| Task requirements |
Return, verbatim and in full, the records that follow, but not their pictures.

| Data |

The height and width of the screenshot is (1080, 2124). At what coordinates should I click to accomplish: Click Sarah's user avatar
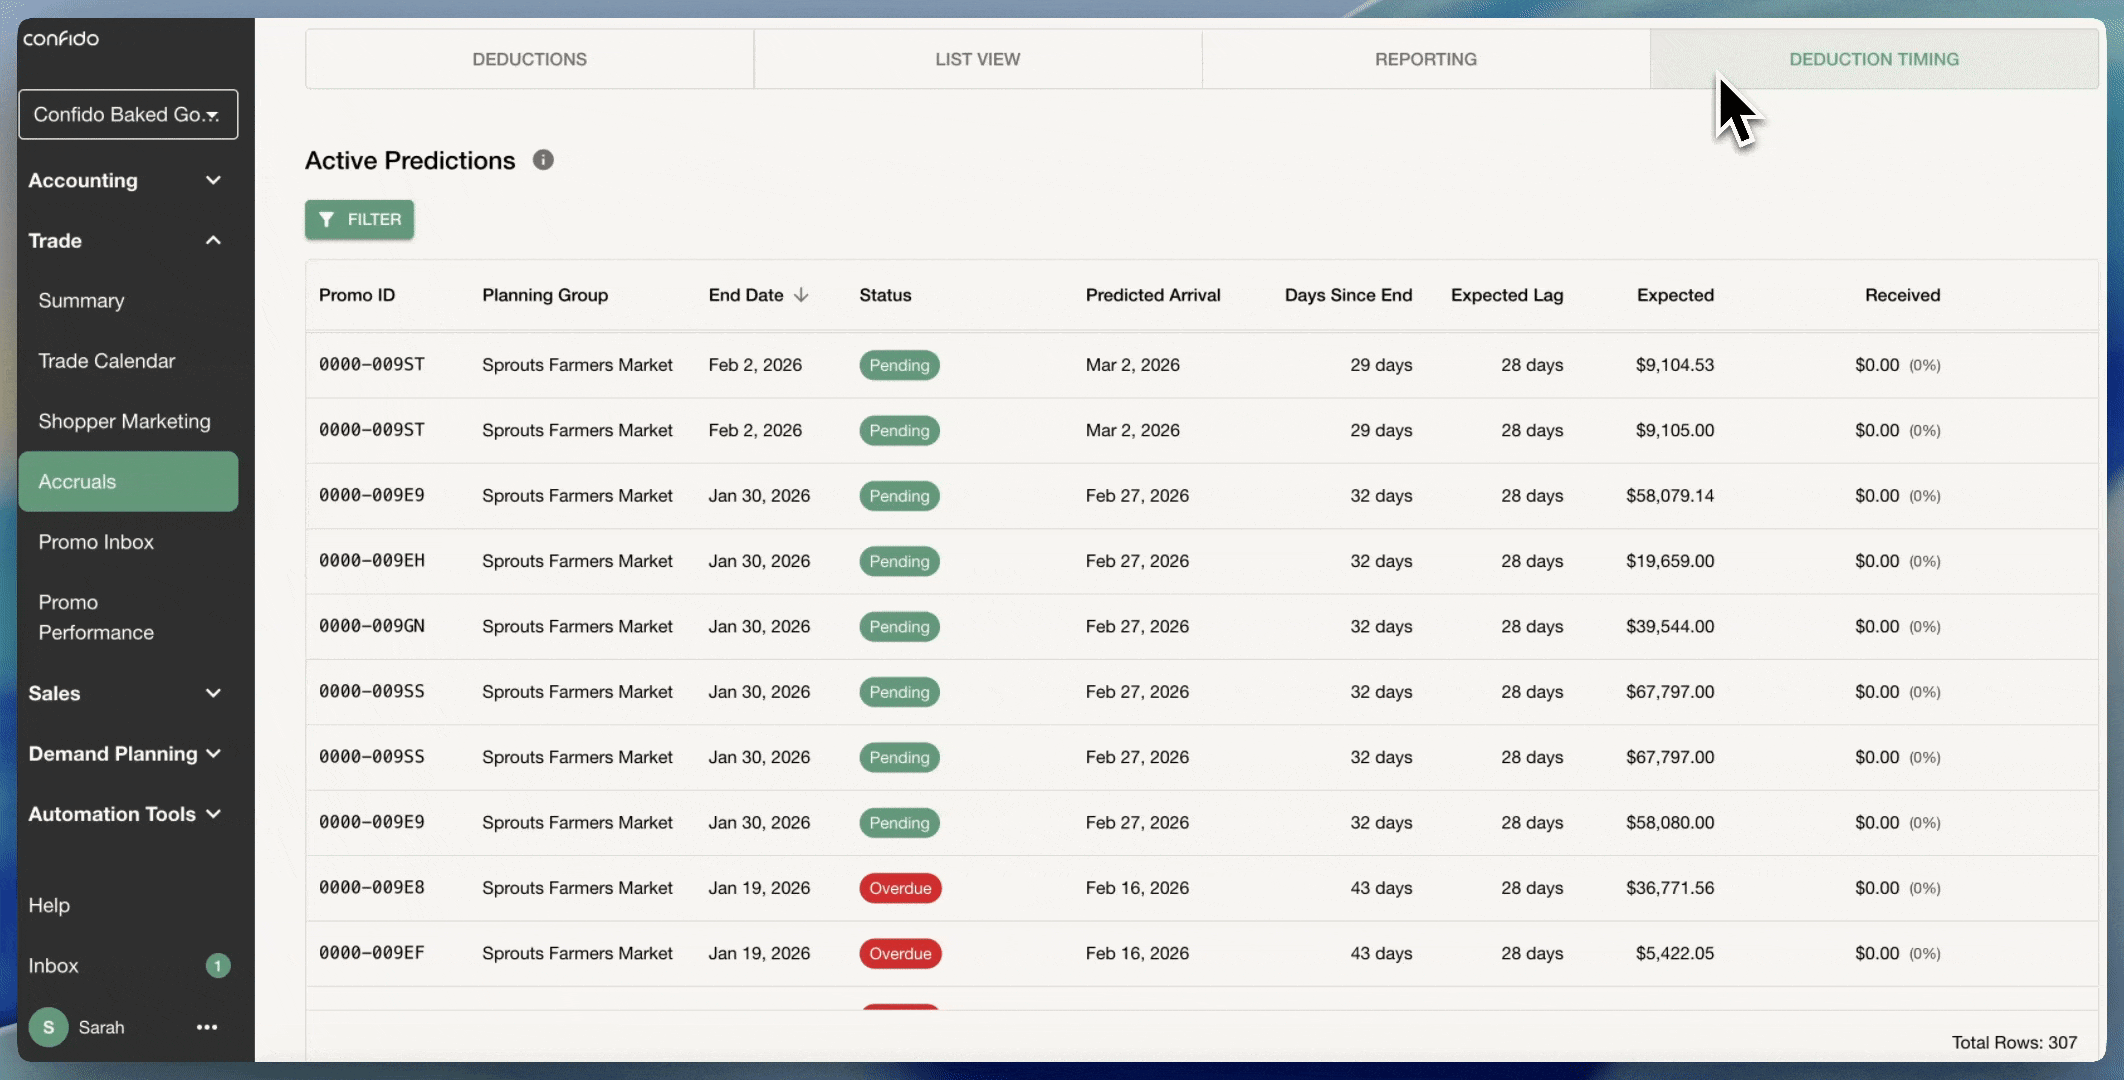(x=48, y=1027)
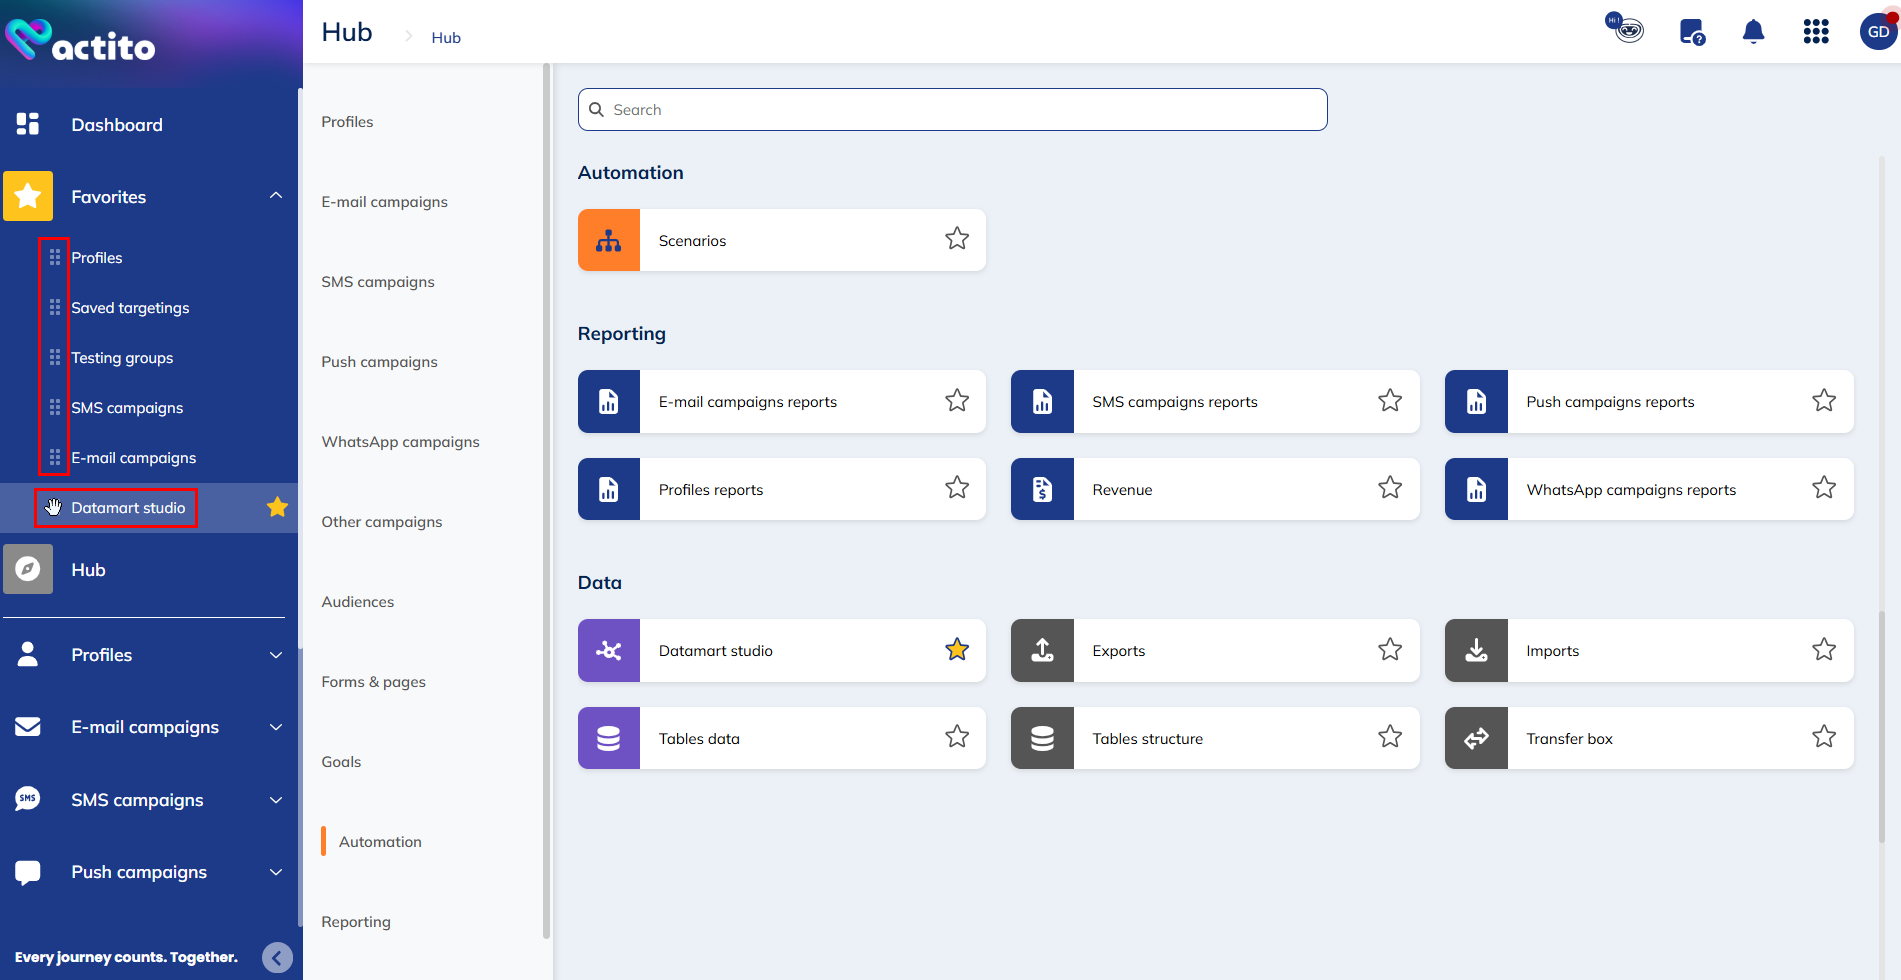Viewport: 1901px width, 980px height.
Task: Unfavorite Datamart studio via its yellow star
Action: click(x=956, y=649)
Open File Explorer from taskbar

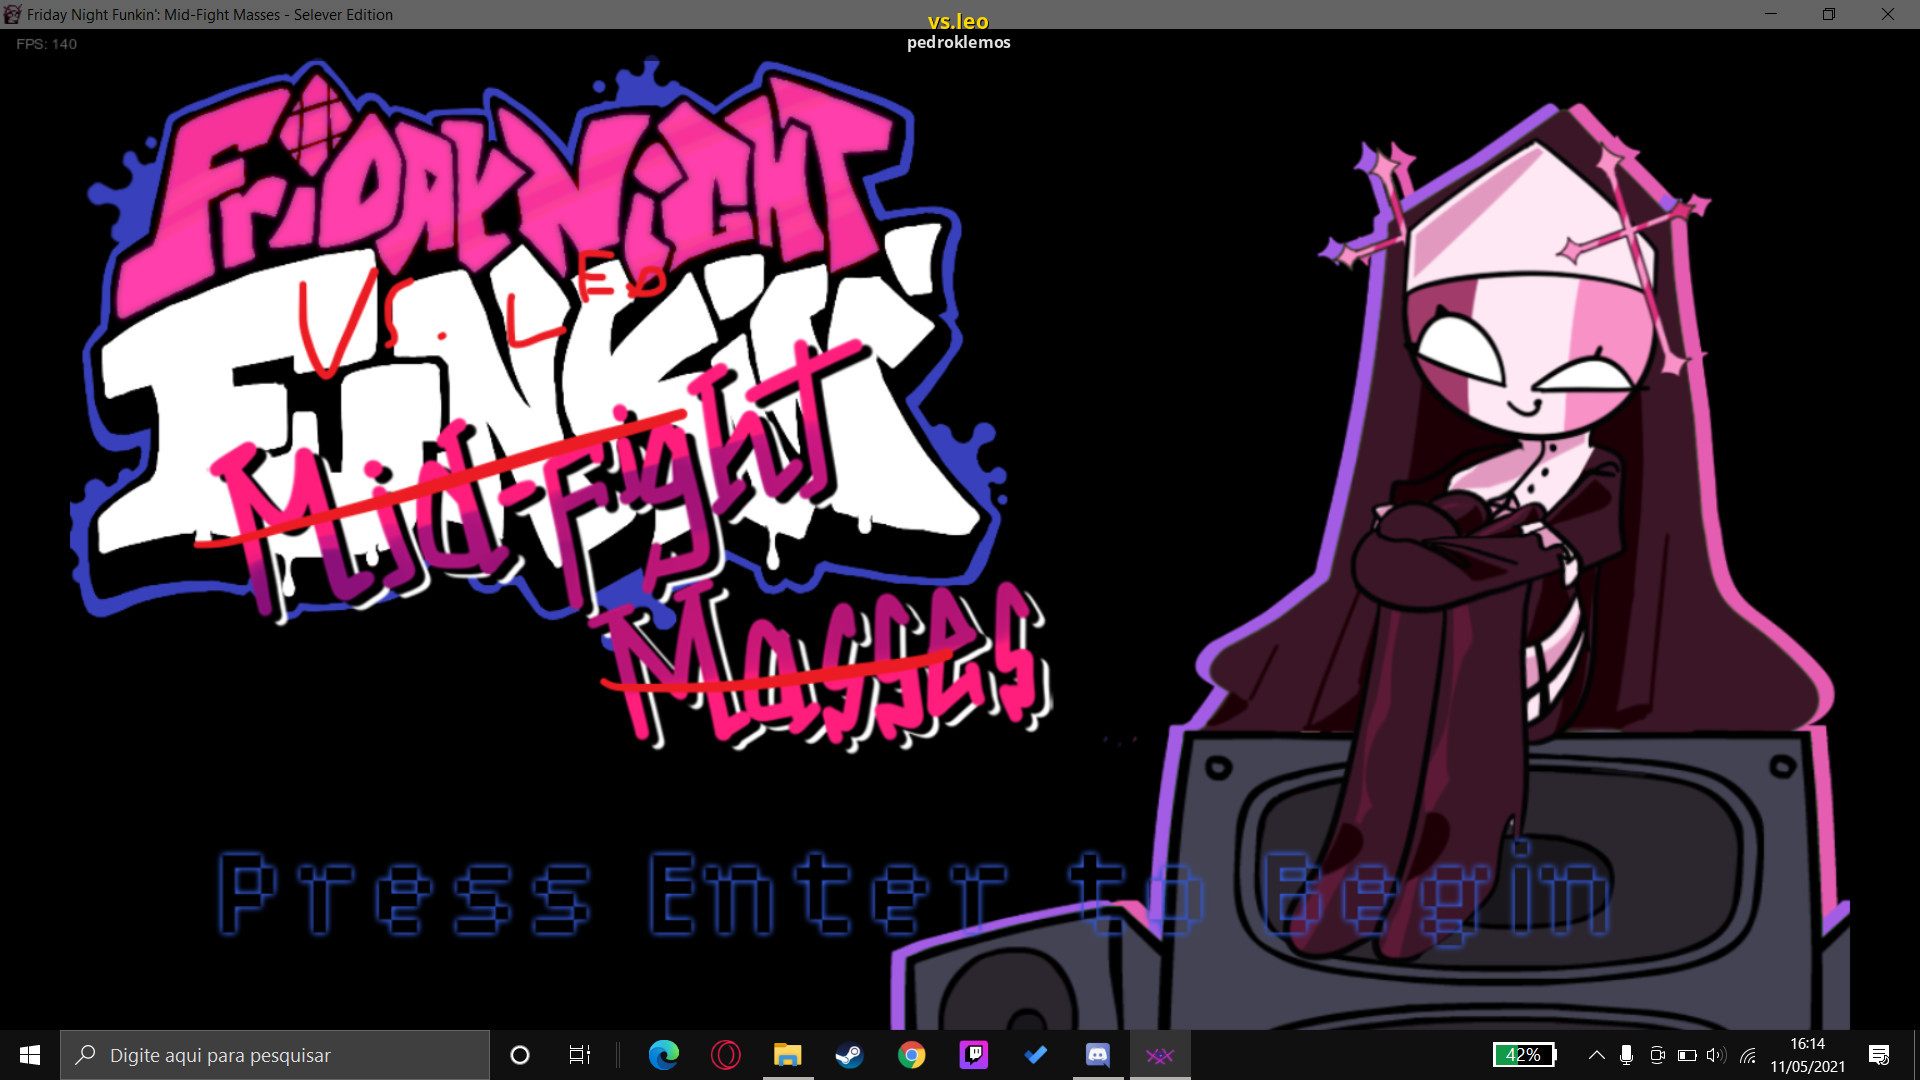point(787,1055)
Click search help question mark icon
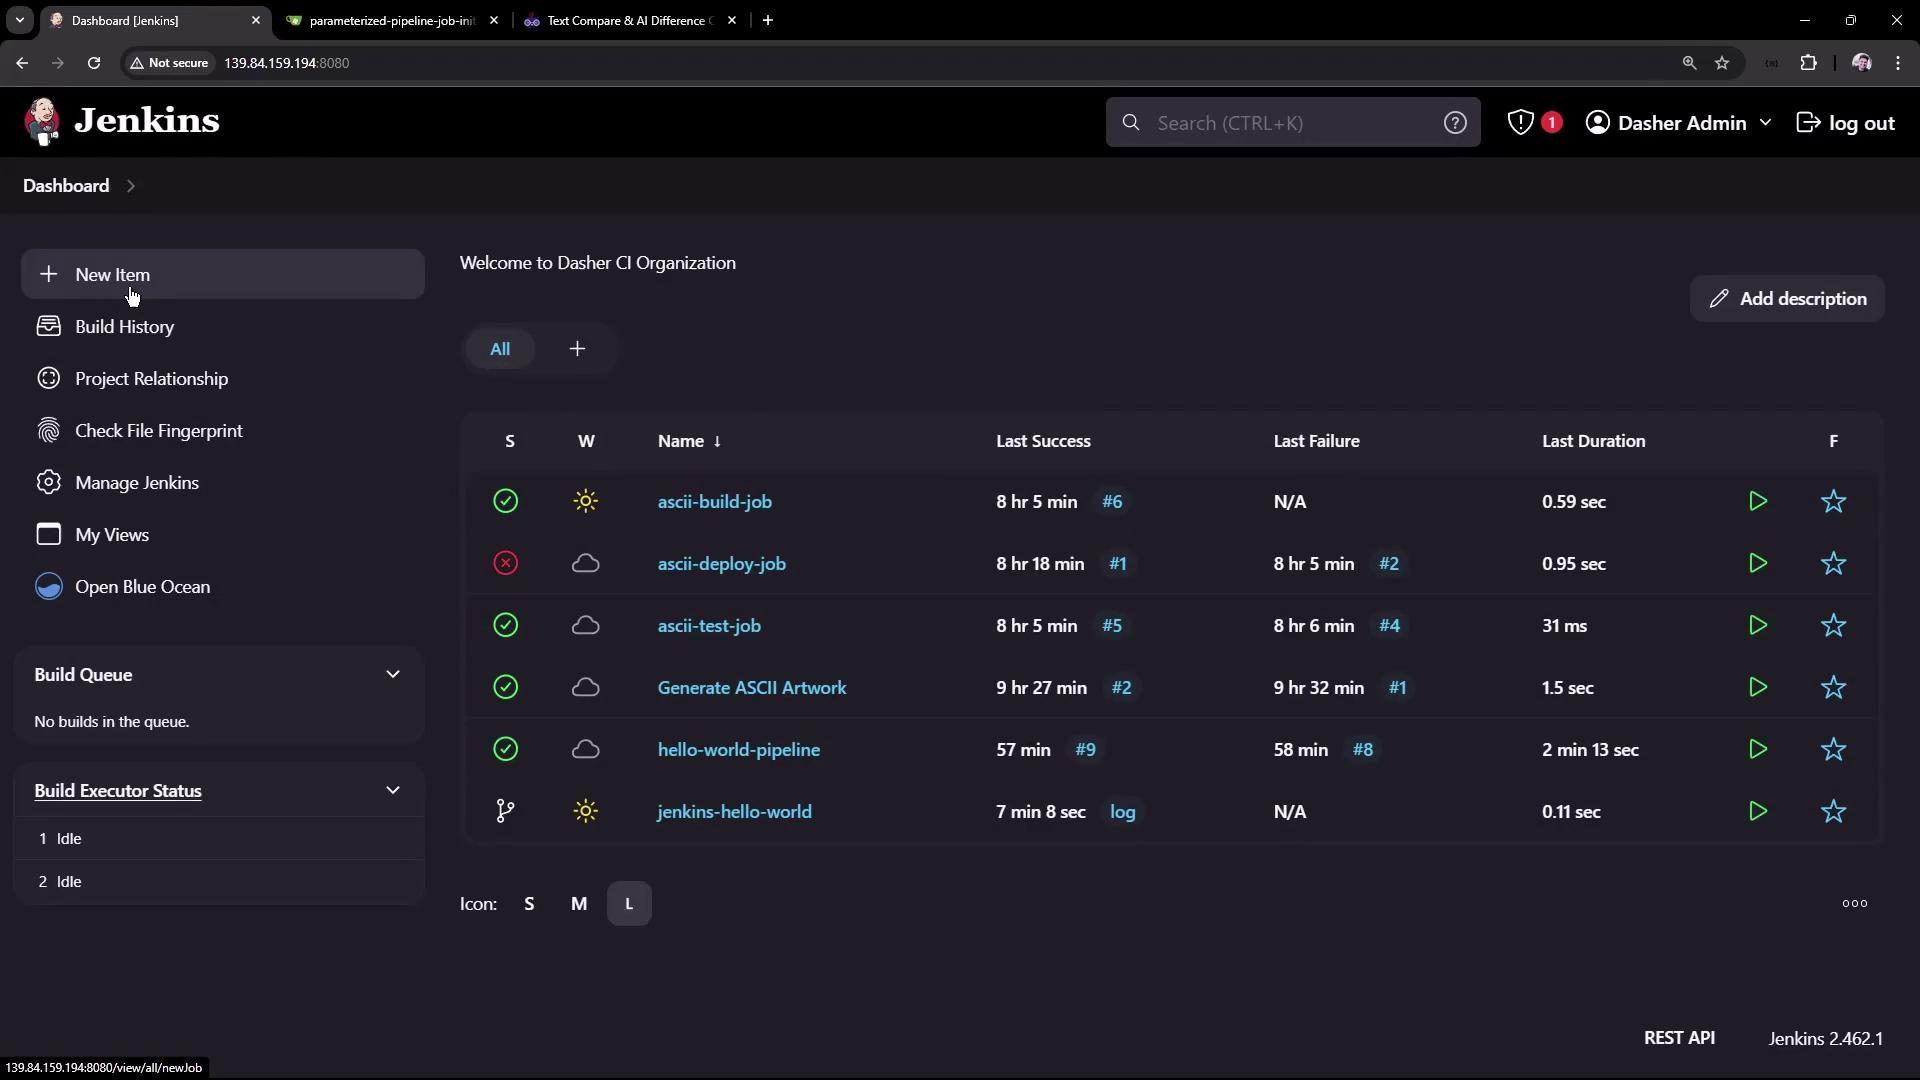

| Reply to the task |
The height and width of the screenshot is (1080, 2124). At what coordinates should I click to accomplish: Click Sarah's user avatar
(x=48, y=1027)
Viewport: 1901px width, 980px height.
Task: Unfavorite Datamart studio via its yellow star
Action: click(x=956, y=649)
Open File Explorer from taskbar

point(787,1055)
Click search help question mark icon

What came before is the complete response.